**WHAT IS EXPECTED**
Rewrite the lines below without the pictures, replacing "Read more" with "Continue reading" and leaving everything else unchanged.
:: PROVIDED DATA ::
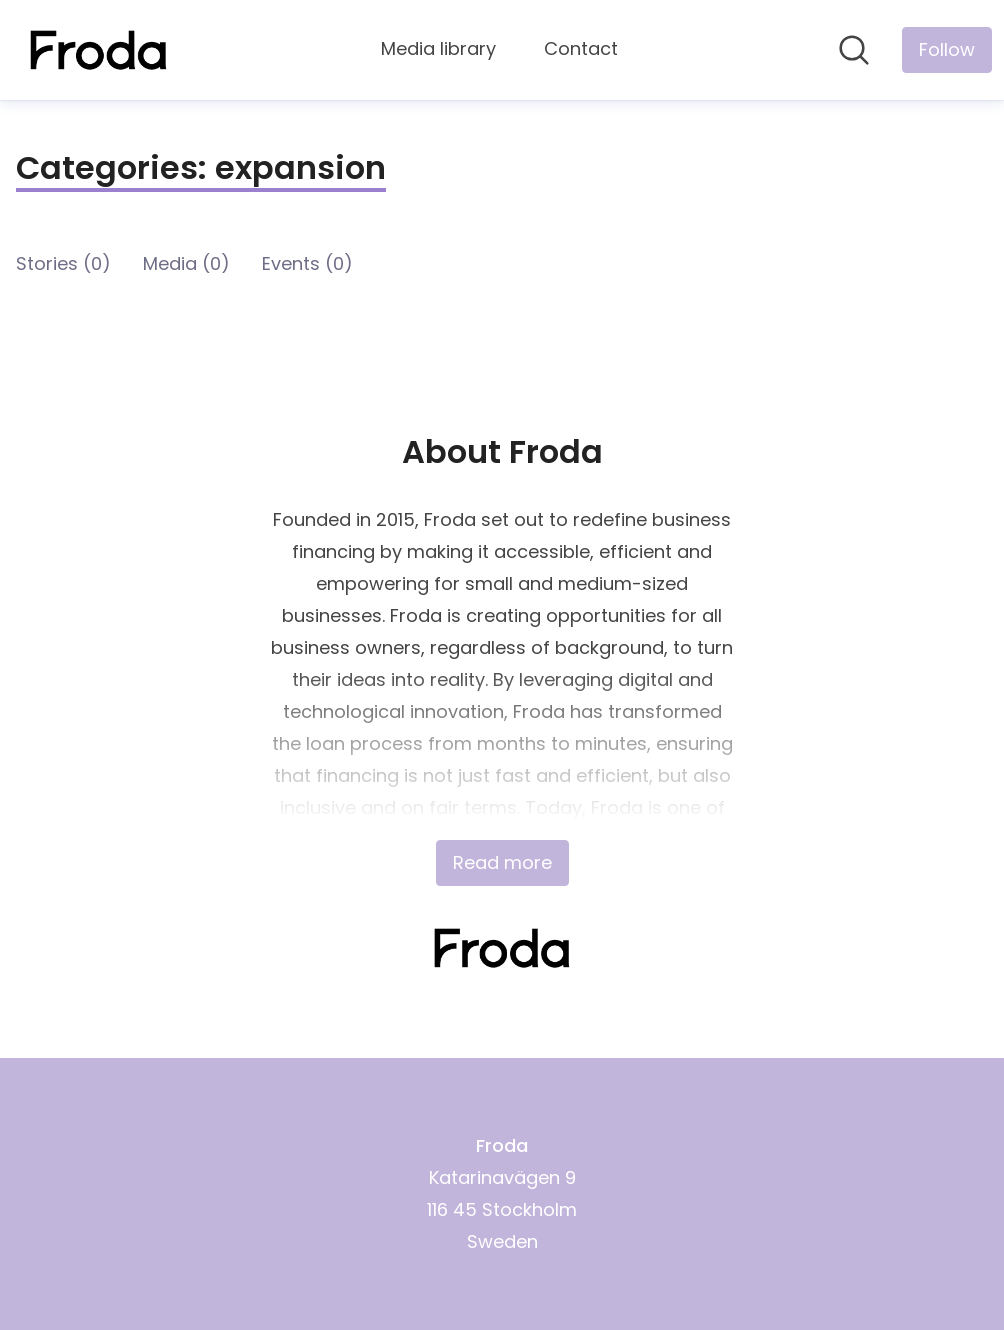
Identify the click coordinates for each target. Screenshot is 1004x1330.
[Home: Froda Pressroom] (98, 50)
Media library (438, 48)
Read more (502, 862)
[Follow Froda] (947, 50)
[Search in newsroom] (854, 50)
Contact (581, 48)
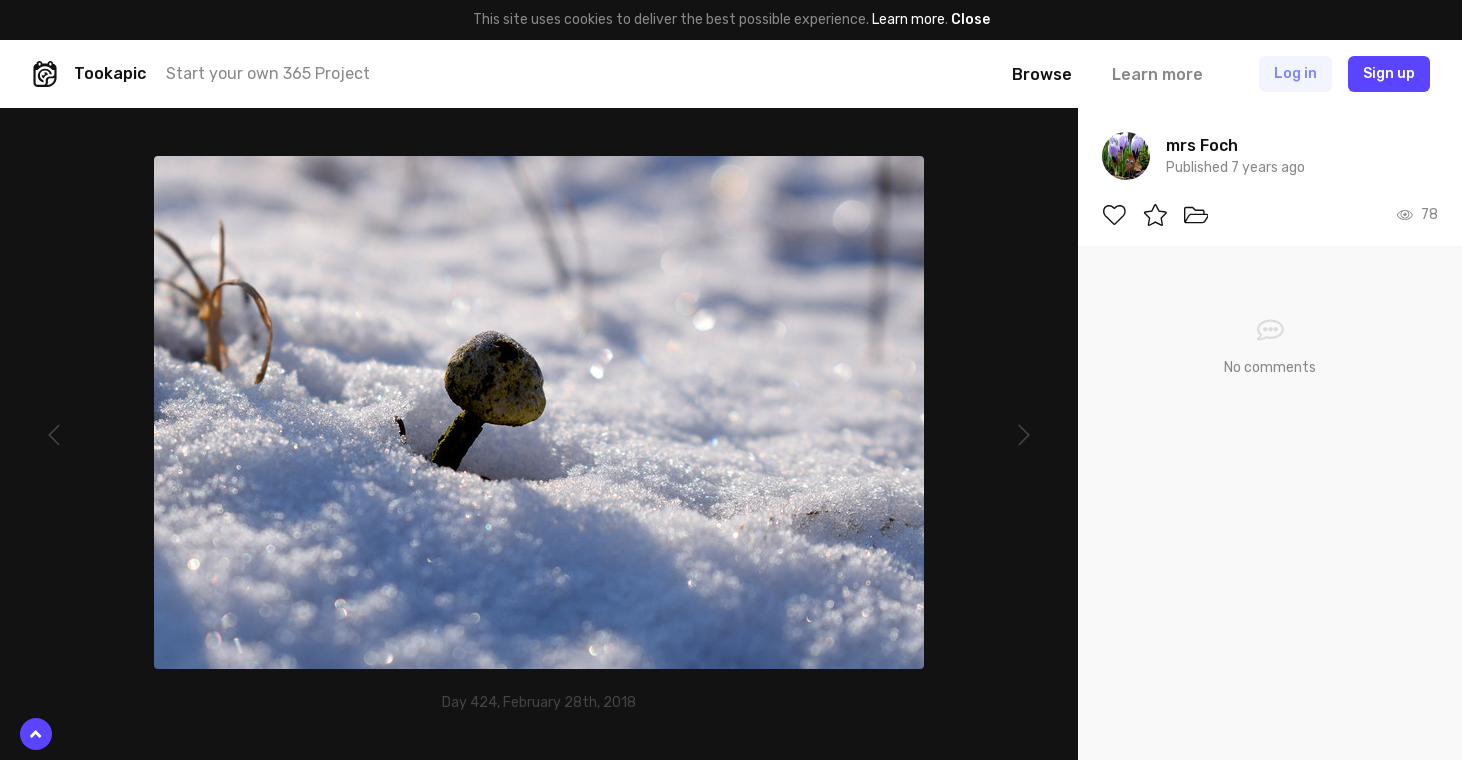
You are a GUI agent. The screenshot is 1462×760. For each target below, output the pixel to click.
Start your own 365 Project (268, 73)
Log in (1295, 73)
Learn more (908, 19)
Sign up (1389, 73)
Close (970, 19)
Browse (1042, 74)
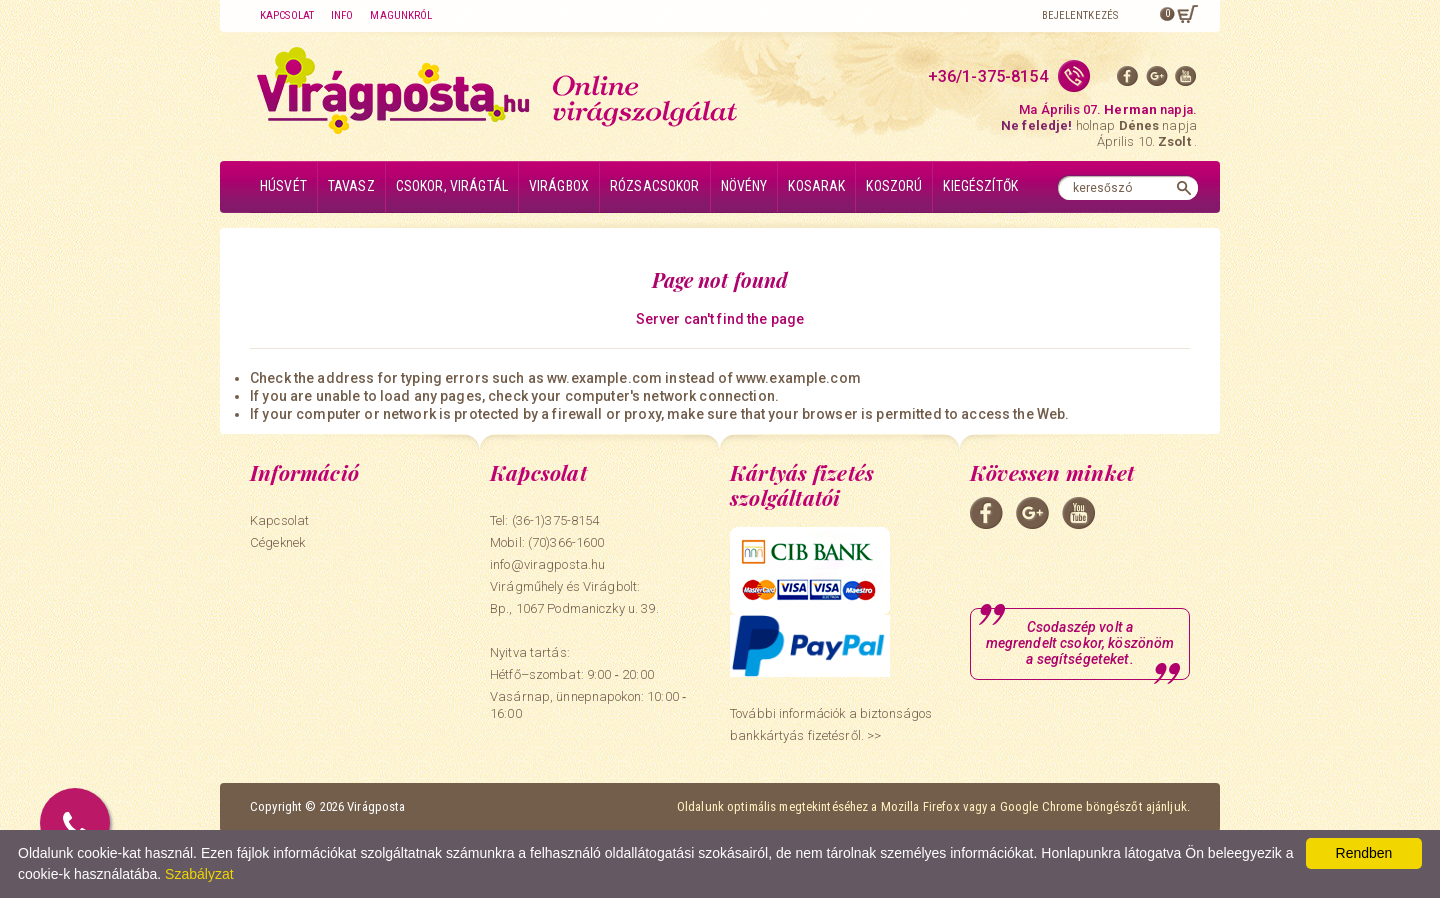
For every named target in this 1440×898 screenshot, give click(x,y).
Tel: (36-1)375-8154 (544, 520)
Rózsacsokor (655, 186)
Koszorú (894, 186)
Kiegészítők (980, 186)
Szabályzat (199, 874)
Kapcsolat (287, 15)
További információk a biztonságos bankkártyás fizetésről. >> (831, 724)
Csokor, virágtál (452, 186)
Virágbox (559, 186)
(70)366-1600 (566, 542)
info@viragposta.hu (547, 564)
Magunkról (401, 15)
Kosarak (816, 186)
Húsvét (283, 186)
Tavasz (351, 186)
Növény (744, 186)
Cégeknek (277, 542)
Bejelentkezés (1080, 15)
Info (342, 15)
:::
**RESULT OF THIS TASK**
Identify the click coordinates for each target. Screenshot is 1004x1330.
[Home: Froda Pressroom] (98, 50)
Media library (438, 48)
Continue reading (502, 862)
[Follow Froda] (947, 50)
[Search in newsroom] (854, 50)
Contact (581, 48)
You are a GUI agent. The screenshot is 1462×760. For each target below, output the pixel to click.
Start your own 365 Project (268, 73)
Log in (1295, 73)
Learn more (908, 19)
Sign up (1389, 73)
Close (970, 19)
Browse (1042, 74)
For every named target in this 1440×898 screenshot, give click(x,y).
Tel: (36-1)375-8154 (544, 520)
Rózsacsokor (655, 186)
Koszorú (894, 186)
Kiegészítők (980, 186)
Szabályzat (199, 874)
Kapcsolat (287, 15)
További információk a biztonságos bankkártyás fizetésről. >> (831, 724)
Csokor, virágtál (452, 186)
Virágbox (559, 186)
(70)366-1600 (566, 542)
info@viragposta.hu (547, 564)
Magunkról (401, 15)
Kosarak (816, 186)
Húsvét (283, 186)
Tavasz (351, 186)
Növény (744, 186)
Cégeknek (277, 542)
Bejelentkezés (1080, 15)
Info (342, 15)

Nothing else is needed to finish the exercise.